> [Exercise brief]:
From the first line to the last, retype the records exactly without their images.

Top of Extracted records

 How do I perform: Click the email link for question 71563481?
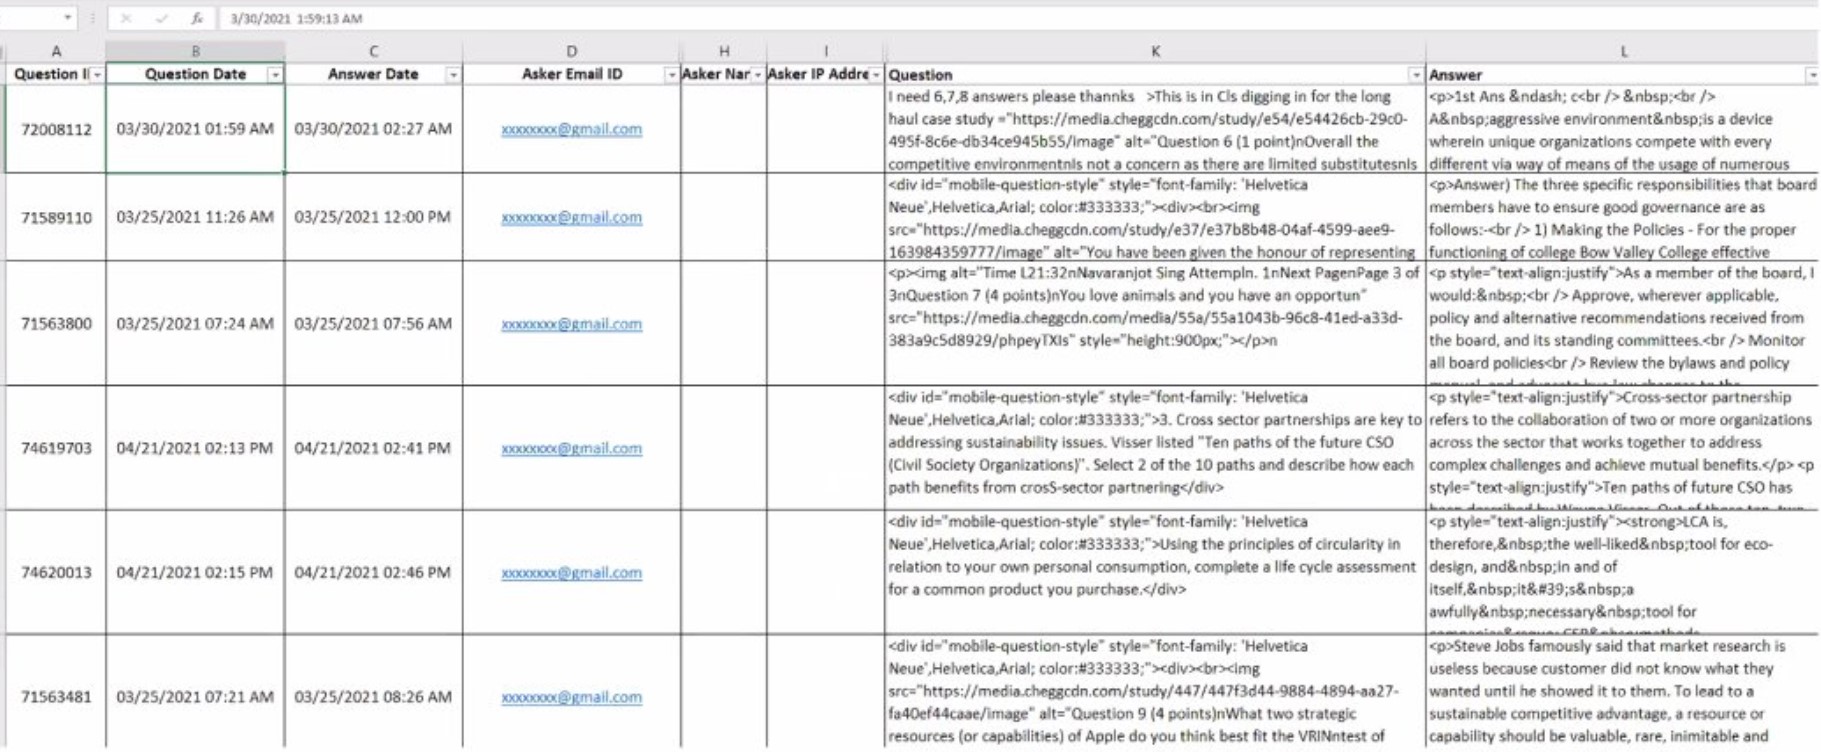tap(571, 697)
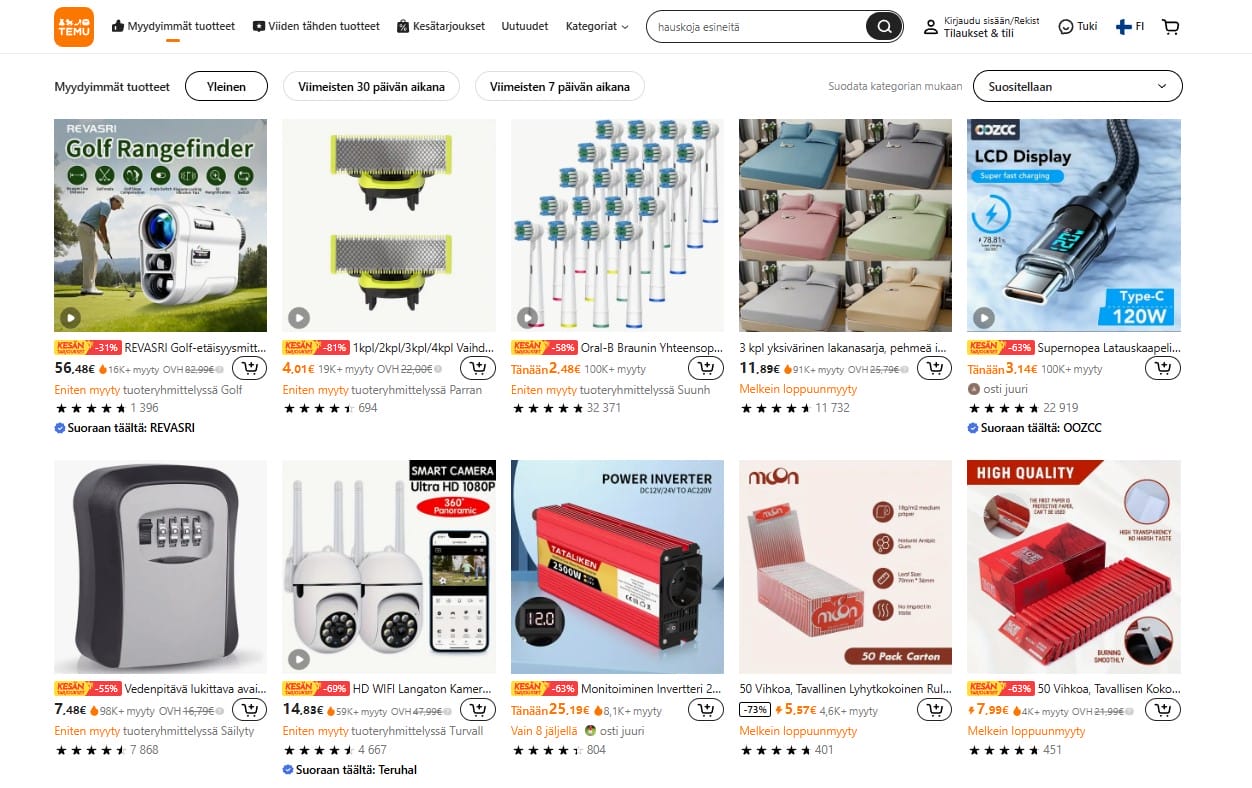Screen dimensions: 1252x788
Task: Open FI language and region selector
Action: 1130,27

Bottom of Extracted records

> [Result of this exercise]:
 How do I perform: Click the email link for question 71563481?
tap(571, 697)
Screen dimensions: 1252x788
Task: Open FI language and region selector
Action: 1130,27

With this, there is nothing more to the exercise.